# ЧТО СДЕЛАТЬ:
1. Определите, согласуются ли с фрагментом текста утверждения (a), (b) и (c), и для каждого ответьте «да» или «нет», точно процитировав решающие слова фрагмента.
(a) Немецкие «тигры» поражали Т-34 с расстояния в километр.
(b) Повесть «Наблюдательная палата» опубликована в журнале «Новый мир».
(c) Пушки самоходок, поддерживавших Т-34, были 85-мм.
2. Ответьте по фрагменту текста: сколько лет назад повесть «Наблюдательная палата» не была принята ни одним «толстым» журналом?

Самое интересное, что у Курочкина в «На войне как на войне» всё то же, что и у Астафьева. Обстановочка, то есть, та ещё. Двенадцать сгоревших «тридцатьчетвёрок» – расстрелял один «фердинанд». Лобовая атака «тридцатьчетвёрок» на укрывшиеся в селе, замаскированные «тигры».

А «тигры» выбивали Т-34 на расстоянии километр. «Тридцатьчетвёрка» со своей 76-мм пушкой должна была подобраться к «тигру» на пятьсот метров, да и то – зайти в борт. Плюс – цейссовская оптика. Тир! (См., например, статью Василя Быкова «„За Родину! За Сталина!“. Цена прошедших боев» (Родина. 1995. №5))

Самоходки поддерживают Т-34. Но и у самоходок пушки слабоватые. Хоть и 85-мм (которые потом и на Т-34 поставили), но хуже немецких 88-мм зенитных орудий большого калибра, стоявших на «тиграх». Маневренность, вёрткость – преимущество Т-34. Но какая маневренность на открытом поле. Да ещё и неразведанные мины. Сразу вспыхивают атакующие машины. Потери. Из четырёх экипажей один выгорает полностью. И это во второй линии – у самоходчиков… Всё тоже у Курочкина: и обуглившийся механик-водитель (как улыбающийся негр), и раскатанный труп на дороге, немецкий; и смерть главного героя. Но писатель над всем этим. Иное авторское отношение: «У полковника Дея был категорический приказ командующего выбить немцев из местечка Кодня… Эсэсовцы сидели за бронёй в двести миллиметров и из мощной пушки расстреливали наши танки за километр, как птиц. Птица хоть могла прятаться, а танки полковника Дея не имели права. Они должны были атаковать и обязательно выбить. Вот что мучило с утра полковника Дея. Так простим же этому уже второй месяц не вылезающему из танка, исхудавшему, как скелет, полковнику, что он, углублённый в свои мысли, возмущённый непосильной задачей, не заметил Саню Малешкина, не улыбнулся ему, не кинул ободряющие слова».

Виктор Астафьев не простил никому: «И вот расположились мы на окраине Жешува, связь в батареи выкинули, хату заняли очень красивую, под железной крышей, с объёмистым двором, садом и огородом. Господа офицеры, конечно, в хате, солдаты, конечно, во дворе – готовимся потрапезничать» («Весёлый солдат»).

Конечно! Офицеры в хате, солдаты – во дворе. А он хотел, чтобы наоборот?

2006

Задыхающаяся повесть

В журнале «Урал» (2006, №3) опубликована повесть Игоря Одинокова «Наблюдательная палата» – произведение на уровне лучших образцов русской классической литературы.

Восемнадцать лет назад эта повесть не была принята ни одним «толстым» журналом. Теперь её автор, инвалид, находящийся на попечении, потерял всякий интерес к публикациям, и «Наблюдательная палата» появилась в «Урале», журнале провинциальном, только благодаря инициативе каких-то близких ему людей.

Движение повести из недр писательского стола обусловлено энергией живого ясного слова Игоря Одинокова. Светлой энергией. Но не напористой, а скорее мягкой. Её вряд ли хватит, чтобы пробиться к широкому читателю.

# БЛОК ДАННЫХ:
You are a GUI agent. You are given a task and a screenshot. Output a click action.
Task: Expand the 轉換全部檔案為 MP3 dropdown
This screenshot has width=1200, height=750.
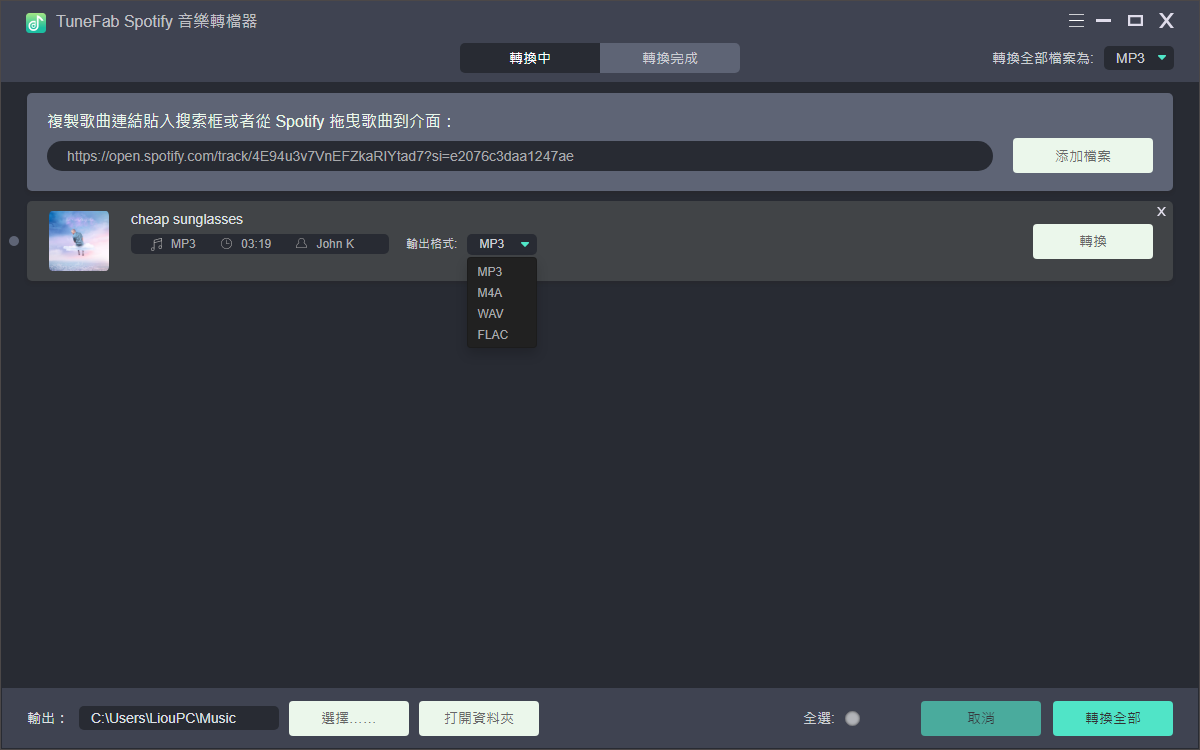1138,58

# ОТВЕТЫ:
1.
(a) Да: «А „тигры“ выбивали Т-34 на расстоянии километр».
(b) Нет: «В журнале „Урал“ (2006, №3) опубликована повесть Игоря Одинокова „Наблюдательная палата“».
(c) Да: «Но и у самоходок пушки слабоватые. Хоть и 85-мм».

2. Восемнадцать лет назад.